刚刚他都想了些什么?他居然会有那么恶毒的想法,甚至想要付诸行动!
只听哐当一声,黎夏念回身看去,握着毛巾跌坐在床边,不禁自嘲的笑了,那个男人居然就这么走了,她也不知道她心里究竟是想怎样,一面生气反感他的大男子主义,一面又不想他轻易离开。

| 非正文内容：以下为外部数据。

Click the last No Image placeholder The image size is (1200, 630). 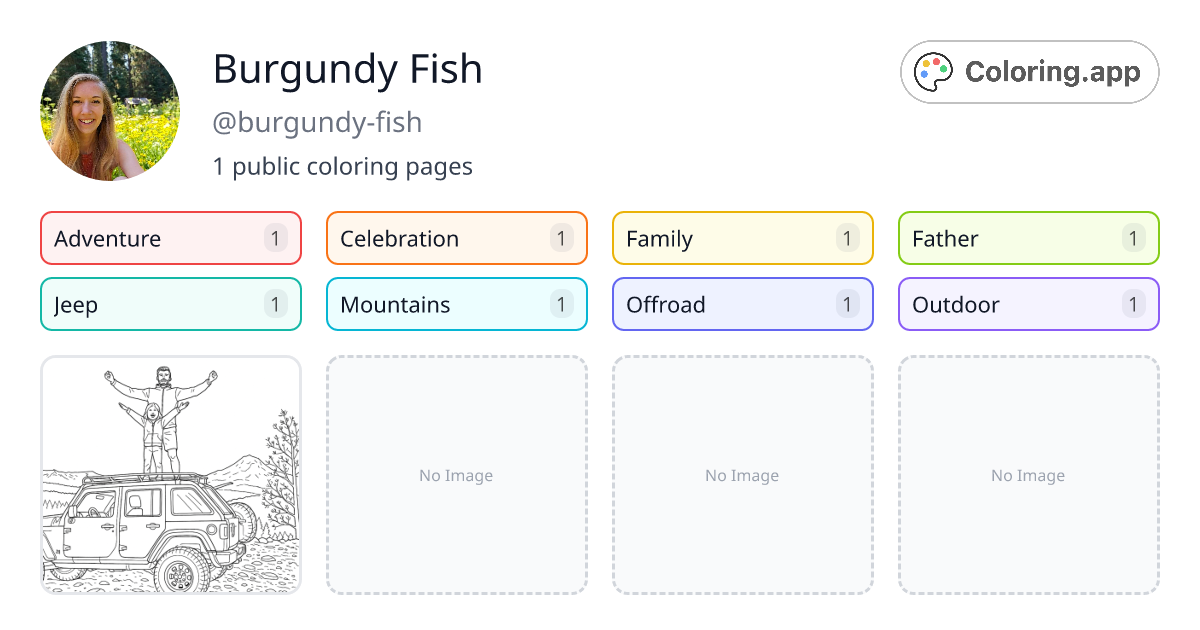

没想到项子恒这一走两天两宿都没出现,沈诺这边一直昏昏沉沉的喊着痛,黎夏念又无法离开,吃了大剂量的喉咙药,她的嗓子已经恢复的差不多了,她心里还别扭着,没有直接给项子恒打电话,而是给李闯拨过去,旁敲侧击的问项子恒这两天在干什么。
“你不知道吗?前天半夜老大接到广州皮革厂那边的电话,说是原材料出了问题,有一个国外的订单恐怕会因此滞后,他连夜飞广州了。”
前天晚上不正是他们冷战那晚,也就是说他离开病房就接到了电话?她心里多少释然了些,原来不是放着她不管,而是忙工作去了。她也不是不讲理的人,不会纠结工作和我相比哪个更重要这种傻问题。
挂了电话她在走廊里沉思了一会儿,吵也吵过了闹了闹过了,他的大男子主义恐怕是改不了了,没办法谁叫她爱上的就是这么一个人,等他从广州回来和好如初吧。